____ Stored data
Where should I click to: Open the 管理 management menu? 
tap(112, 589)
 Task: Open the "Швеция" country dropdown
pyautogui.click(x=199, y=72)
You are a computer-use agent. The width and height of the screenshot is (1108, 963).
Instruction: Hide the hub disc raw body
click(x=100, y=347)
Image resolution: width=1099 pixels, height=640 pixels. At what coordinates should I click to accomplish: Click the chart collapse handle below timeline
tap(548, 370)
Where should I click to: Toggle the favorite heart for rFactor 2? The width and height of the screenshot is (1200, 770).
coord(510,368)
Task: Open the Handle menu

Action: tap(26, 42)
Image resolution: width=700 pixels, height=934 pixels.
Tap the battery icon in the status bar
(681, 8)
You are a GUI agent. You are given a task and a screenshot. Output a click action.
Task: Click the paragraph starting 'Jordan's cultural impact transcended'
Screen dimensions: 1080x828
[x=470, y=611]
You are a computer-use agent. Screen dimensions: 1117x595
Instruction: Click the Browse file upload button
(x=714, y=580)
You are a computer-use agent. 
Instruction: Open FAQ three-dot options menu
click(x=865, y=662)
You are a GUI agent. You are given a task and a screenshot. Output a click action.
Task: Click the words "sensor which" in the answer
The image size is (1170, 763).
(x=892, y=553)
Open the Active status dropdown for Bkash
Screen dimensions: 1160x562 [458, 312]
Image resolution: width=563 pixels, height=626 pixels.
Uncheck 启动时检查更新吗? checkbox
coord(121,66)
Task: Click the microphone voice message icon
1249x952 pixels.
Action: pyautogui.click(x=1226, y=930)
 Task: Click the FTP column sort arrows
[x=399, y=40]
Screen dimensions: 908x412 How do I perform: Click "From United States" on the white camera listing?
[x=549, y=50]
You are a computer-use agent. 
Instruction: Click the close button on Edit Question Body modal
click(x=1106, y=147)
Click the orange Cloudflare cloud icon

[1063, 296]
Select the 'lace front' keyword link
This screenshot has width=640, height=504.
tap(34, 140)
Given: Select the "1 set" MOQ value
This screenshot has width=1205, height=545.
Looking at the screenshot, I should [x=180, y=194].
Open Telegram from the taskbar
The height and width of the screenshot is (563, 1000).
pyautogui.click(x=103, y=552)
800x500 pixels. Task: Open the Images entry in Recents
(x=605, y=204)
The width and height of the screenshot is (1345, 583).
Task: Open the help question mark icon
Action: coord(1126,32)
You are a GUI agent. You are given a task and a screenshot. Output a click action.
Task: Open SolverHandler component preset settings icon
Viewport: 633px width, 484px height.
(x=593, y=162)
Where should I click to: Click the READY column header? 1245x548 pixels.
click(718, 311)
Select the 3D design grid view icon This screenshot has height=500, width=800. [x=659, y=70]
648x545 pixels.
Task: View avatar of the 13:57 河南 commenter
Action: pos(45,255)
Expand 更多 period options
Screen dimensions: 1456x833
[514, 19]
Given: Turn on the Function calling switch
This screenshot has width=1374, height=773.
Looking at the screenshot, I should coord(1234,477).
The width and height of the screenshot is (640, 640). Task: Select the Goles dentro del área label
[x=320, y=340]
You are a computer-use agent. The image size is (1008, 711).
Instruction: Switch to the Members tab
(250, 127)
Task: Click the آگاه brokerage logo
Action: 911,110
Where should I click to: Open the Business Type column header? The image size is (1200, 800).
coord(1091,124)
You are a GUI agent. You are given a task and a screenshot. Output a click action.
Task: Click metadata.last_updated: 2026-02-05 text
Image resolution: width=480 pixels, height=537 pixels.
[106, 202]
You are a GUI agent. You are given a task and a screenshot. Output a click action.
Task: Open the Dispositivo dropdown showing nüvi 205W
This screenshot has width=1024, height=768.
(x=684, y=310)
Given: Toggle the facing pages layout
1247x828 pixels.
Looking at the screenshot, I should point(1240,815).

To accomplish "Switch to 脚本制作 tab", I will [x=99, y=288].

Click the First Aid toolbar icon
________
▸ **Activity**
Set down, unchanged, only those lines above that fall between the line with "The width and height of the screenshot is (640, 640)." and the line with "Task: Click metadata.last_updated: 2026-02-05", the two end lines included.

▸ **Written solution**
The width and height of the screenshot is (640, 640). Task: Select the Goles dentro del área label
[x=320, y=340]
You are a computer-use agent. The image size is (1008, 711).
Instruction: Switch to the Members tab
(250, 127)
Task: Click the آگاه brokerage logo
Action: 911,110
Where should I click to: Open the Business Type column header? The image size is (1200, 800).
coord(1091,124)
You are a GUI agent. You are given a task and a screenshot. Output a click action.
Task: Click metadata.last_updated: 2026-02-05 text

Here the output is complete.